## [Data]
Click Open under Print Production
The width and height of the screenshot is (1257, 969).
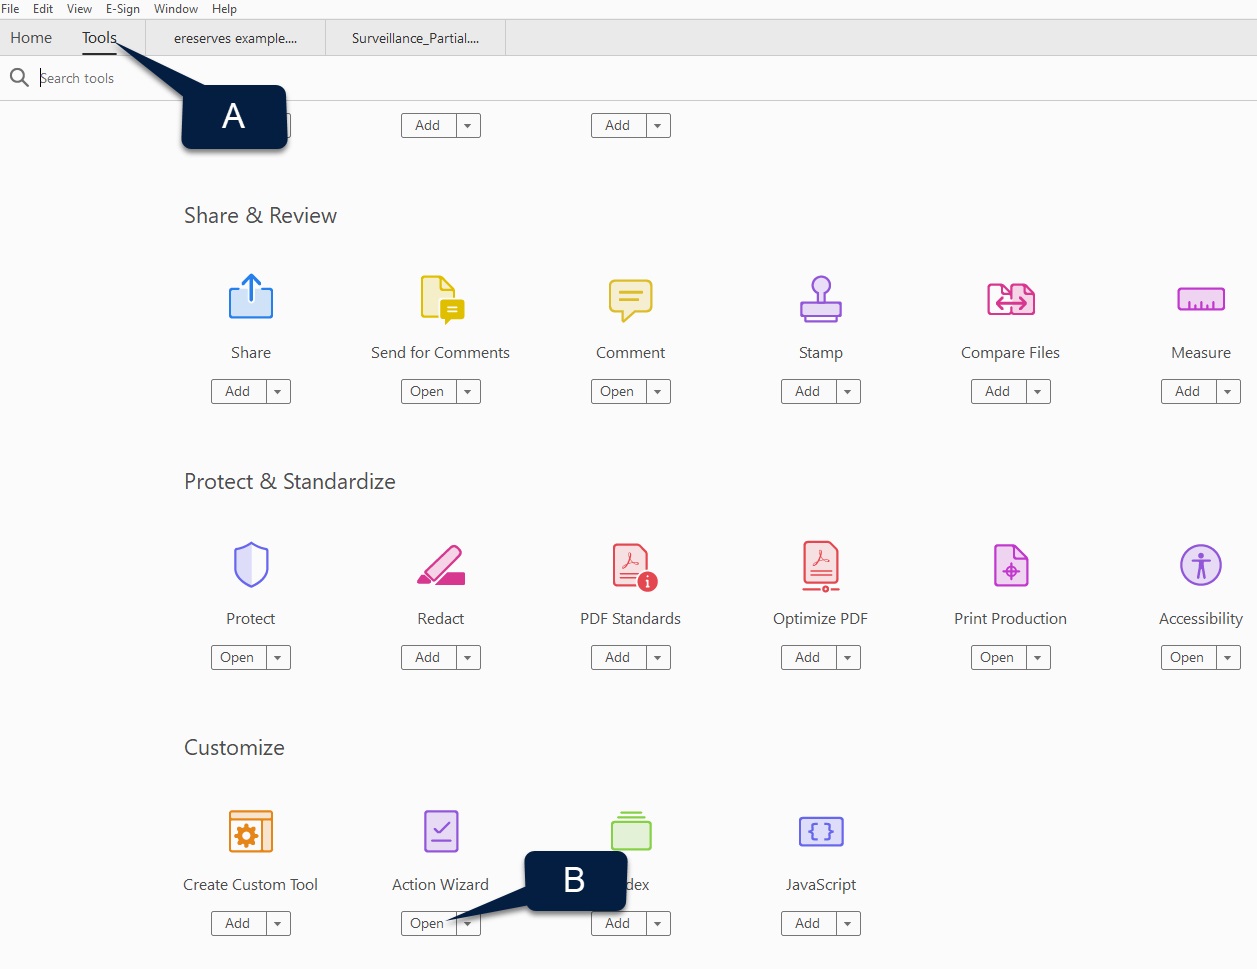tap(997, 657)
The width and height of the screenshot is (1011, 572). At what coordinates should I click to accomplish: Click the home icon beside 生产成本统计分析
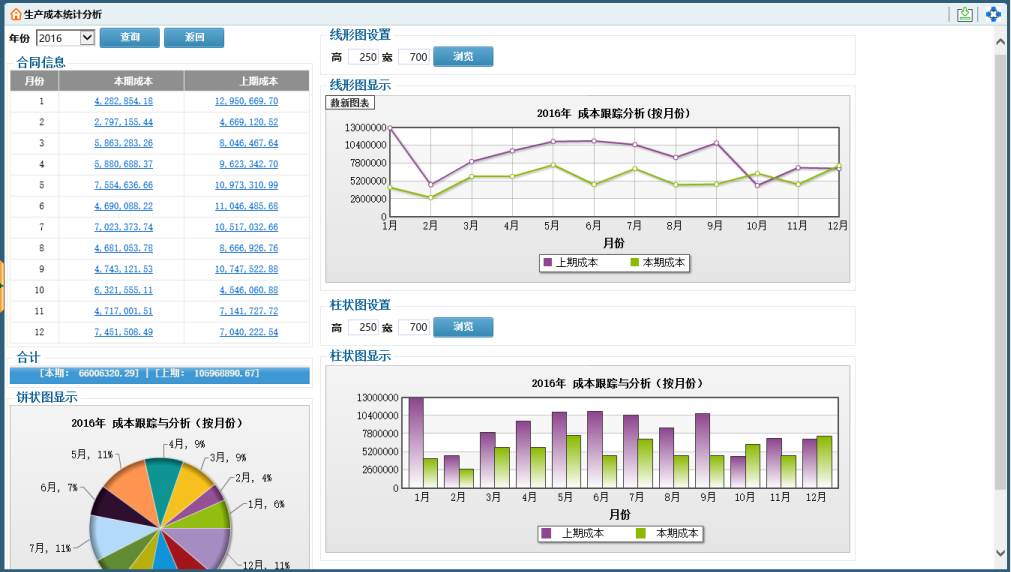coord(15,15)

## [Your objective]
All of the lines above must be printed again exactly, and no picture may appear in the copy.

## [Solution for this problem]
Click Open under Print Production
The width and height of the screenshot is (1257, 969).
tap(997, 657)
The width and height of the screenshot is (1011, 572). At what coordinates should I click to accomplish: Click the home icon beside 生产成本统计分析
coord(15,15)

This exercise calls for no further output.